Netflix reaches streaming dealwith Comcast

Web company pays to ensure smooth speed for online videos

2/24/2014
WASHINGTON POST
Netflix has agreed to pay Comcast, the nation’s largest home Internet carrier, to ensure its online videos are streamed smoothly.
Netflix has agreed to pay Comcast, the nation’s largest home Internet carrier, to ensure its online videos are streamed smoothly.

WASHINGTON — Netflix has agreed to pay Comcast, the nation’s largest home Internet carrier, to ensure its online videos are streamed smoothly.

The arrangement highlights the vast power of Comcast, which is in the middle of an expansion effort, and how the firm’s dominance in the broadband Internet market can hold sway over how consumers experience the Web.

In a multiyear deal, Netflix will pay Comcast to directly connect its servers to Comcast’s network, removing third parties that slow the delivery of its streaming-video traffic.

Terms of the arrangement were not disclosed, but the deal could set the stage for similar payments by Netflix and other deep-pocketed Web companies to the Internet service providers who deliver content into homes and on mobile devices, analysts say.

Comcast said the multiyear deal does not give any preferential treatment to Netflix’s videos.

The firm said it regularly charges Web companies and other third parties that route traffic to its 22 million home subscribers.

Netflix’s deal is no different from the many interconnection deals it and other Internet service providers such as Verizon Communications create for the routing of Web traffic, Comcast said.

As part of a condition to its 2011 merger with NBC Universal, Comcast is prohibited from blocking or slowing down traffic for a profit.

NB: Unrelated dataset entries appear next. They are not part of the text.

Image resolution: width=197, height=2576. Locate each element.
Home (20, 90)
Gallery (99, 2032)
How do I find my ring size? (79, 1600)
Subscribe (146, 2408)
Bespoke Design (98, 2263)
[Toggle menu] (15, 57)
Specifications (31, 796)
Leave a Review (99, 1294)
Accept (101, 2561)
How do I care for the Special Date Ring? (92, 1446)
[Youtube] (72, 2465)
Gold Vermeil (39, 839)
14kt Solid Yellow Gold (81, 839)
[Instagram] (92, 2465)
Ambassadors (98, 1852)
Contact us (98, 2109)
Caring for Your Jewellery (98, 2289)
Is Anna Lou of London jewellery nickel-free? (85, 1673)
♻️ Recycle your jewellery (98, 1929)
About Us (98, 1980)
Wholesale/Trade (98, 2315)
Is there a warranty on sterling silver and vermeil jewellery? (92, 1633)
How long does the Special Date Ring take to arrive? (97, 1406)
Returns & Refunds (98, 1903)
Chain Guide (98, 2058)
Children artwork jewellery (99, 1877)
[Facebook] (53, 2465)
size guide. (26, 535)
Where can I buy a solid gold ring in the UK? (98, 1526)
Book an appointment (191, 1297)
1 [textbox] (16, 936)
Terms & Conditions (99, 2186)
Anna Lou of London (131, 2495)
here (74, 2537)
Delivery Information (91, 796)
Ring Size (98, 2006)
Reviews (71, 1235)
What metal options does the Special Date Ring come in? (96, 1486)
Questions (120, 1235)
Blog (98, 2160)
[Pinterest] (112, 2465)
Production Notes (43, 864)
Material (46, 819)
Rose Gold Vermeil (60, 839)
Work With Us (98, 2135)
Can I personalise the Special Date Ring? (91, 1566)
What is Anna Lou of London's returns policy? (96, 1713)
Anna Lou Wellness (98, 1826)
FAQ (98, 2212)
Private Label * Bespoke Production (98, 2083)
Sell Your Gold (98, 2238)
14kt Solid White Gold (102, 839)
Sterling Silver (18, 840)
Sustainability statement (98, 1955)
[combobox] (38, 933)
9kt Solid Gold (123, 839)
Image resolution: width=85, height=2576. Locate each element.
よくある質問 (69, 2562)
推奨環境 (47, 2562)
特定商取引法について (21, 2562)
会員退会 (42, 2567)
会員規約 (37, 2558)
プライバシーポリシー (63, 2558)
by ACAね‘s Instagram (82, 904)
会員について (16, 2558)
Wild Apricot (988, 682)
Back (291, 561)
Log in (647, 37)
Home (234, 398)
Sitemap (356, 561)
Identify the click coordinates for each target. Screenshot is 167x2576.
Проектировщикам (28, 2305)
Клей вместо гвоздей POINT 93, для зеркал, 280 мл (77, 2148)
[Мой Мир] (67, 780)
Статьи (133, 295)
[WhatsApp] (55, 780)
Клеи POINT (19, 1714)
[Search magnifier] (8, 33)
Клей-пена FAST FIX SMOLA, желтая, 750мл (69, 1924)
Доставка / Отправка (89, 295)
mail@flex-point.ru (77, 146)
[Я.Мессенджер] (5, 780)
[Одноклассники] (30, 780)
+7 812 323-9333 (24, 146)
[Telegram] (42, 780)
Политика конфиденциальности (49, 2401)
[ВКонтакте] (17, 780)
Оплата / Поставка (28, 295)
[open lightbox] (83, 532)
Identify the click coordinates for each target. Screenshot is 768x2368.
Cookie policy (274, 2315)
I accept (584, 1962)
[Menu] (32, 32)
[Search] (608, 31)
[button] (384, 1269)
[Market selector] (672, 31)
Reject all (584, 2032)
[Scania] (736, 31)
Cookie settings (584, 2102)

But the deal is controversial because it shows Comcast’s sway over the media and technology industries. 

With its bid for Time Warner Cable, Comcast would have 30 million U.S. Internet subscribers, making it powerful in any negotiations for the carriage of programs and apps to cable television and Internet users, analysts say.

Verizon has reportedly slowed down traffic for Netflix video streaming in a similar behind-the-scenes dispute over fees on the routing of Internet traffic.

Netflix has been at the cross-hairs of the fight in “peering” deals because it generates massive amount of traffic on the Internet.

The firm had for months sought to connect its servers directly to Comcast’s network for free. 

But Comcast refused, and other Internet service providers say Netflix should pick up some of the costs for such a huge increase in traffic on their networks.

After months of negotiations, Comcast chief executive Brian Roberts and Netflix chief Reed Hastings reached an agreement on payments during meetings at the January International Consumer Electronics Show in Las Vegas.

The companies agreed to their deal well before Comcast’s bid two weeks ago to acquire Time Warner Cable, a deal that would combine the top two Internet service providers.